Items from a dataset:
= Beginning of Section =

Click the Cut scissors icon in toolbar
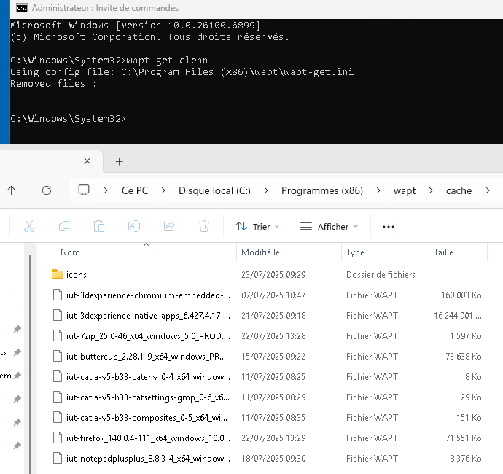 point(29,227)
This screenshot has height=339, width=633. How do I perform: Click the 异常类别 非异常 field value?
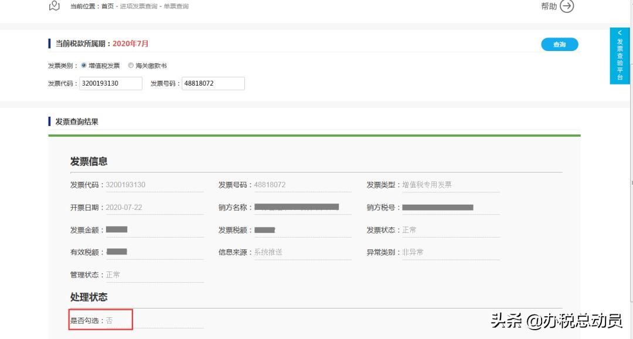[413, 252]
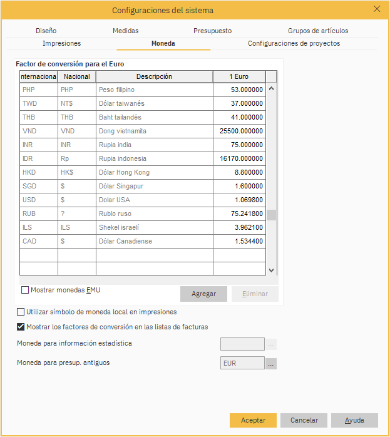
Task: Select the Impresiones tab
Action: [61, 44]
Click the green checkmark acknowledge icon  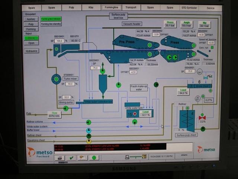71,158
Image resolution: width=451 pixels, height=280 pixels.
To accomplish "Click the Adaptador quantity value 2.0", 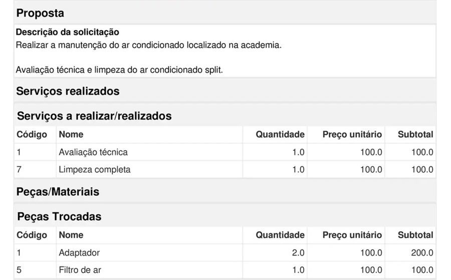I will point(298,253).
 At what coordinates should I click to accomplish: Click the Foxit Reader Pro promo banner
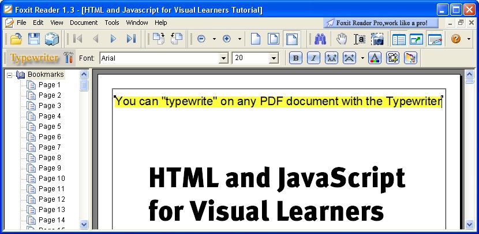[x=380, y=23]
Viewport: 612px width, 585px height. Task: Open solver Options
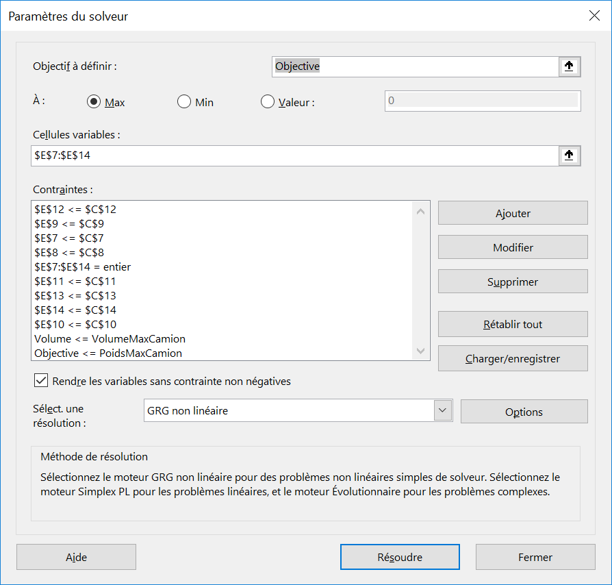524,412
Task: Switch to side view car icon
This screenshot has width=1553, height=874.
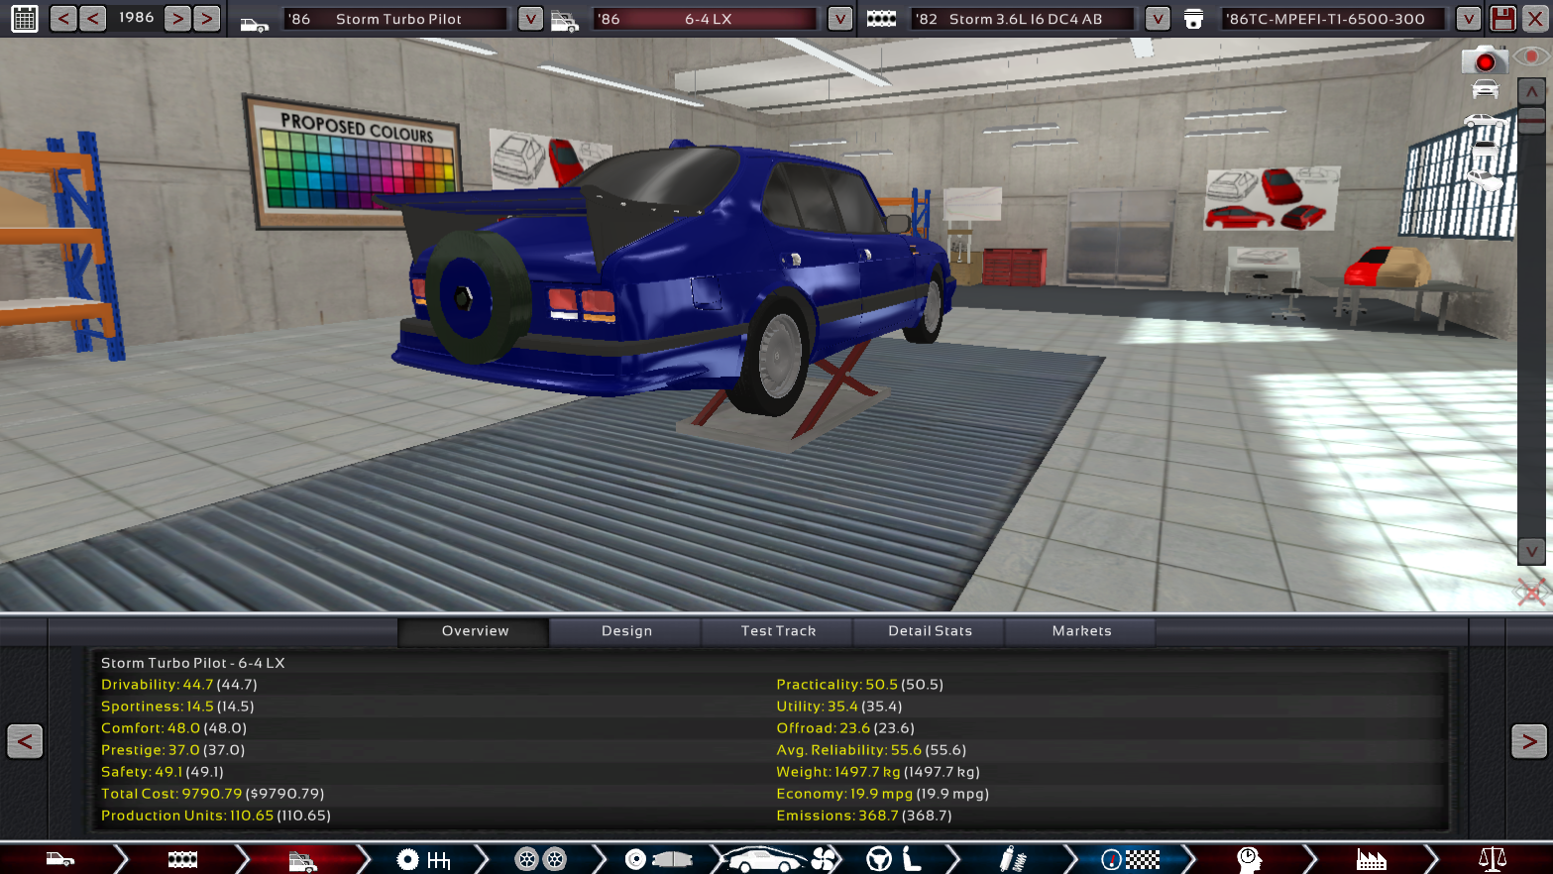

= End of Section =

## Your task:
All lines from the one containing "Task: Switch to side view car icon" to the last line of the records above, both included, need to be repeated word for word; omit the pictures.

## Finished exercise:
Task: Switch to side view car icon
This screenshot has width=1553, height=874.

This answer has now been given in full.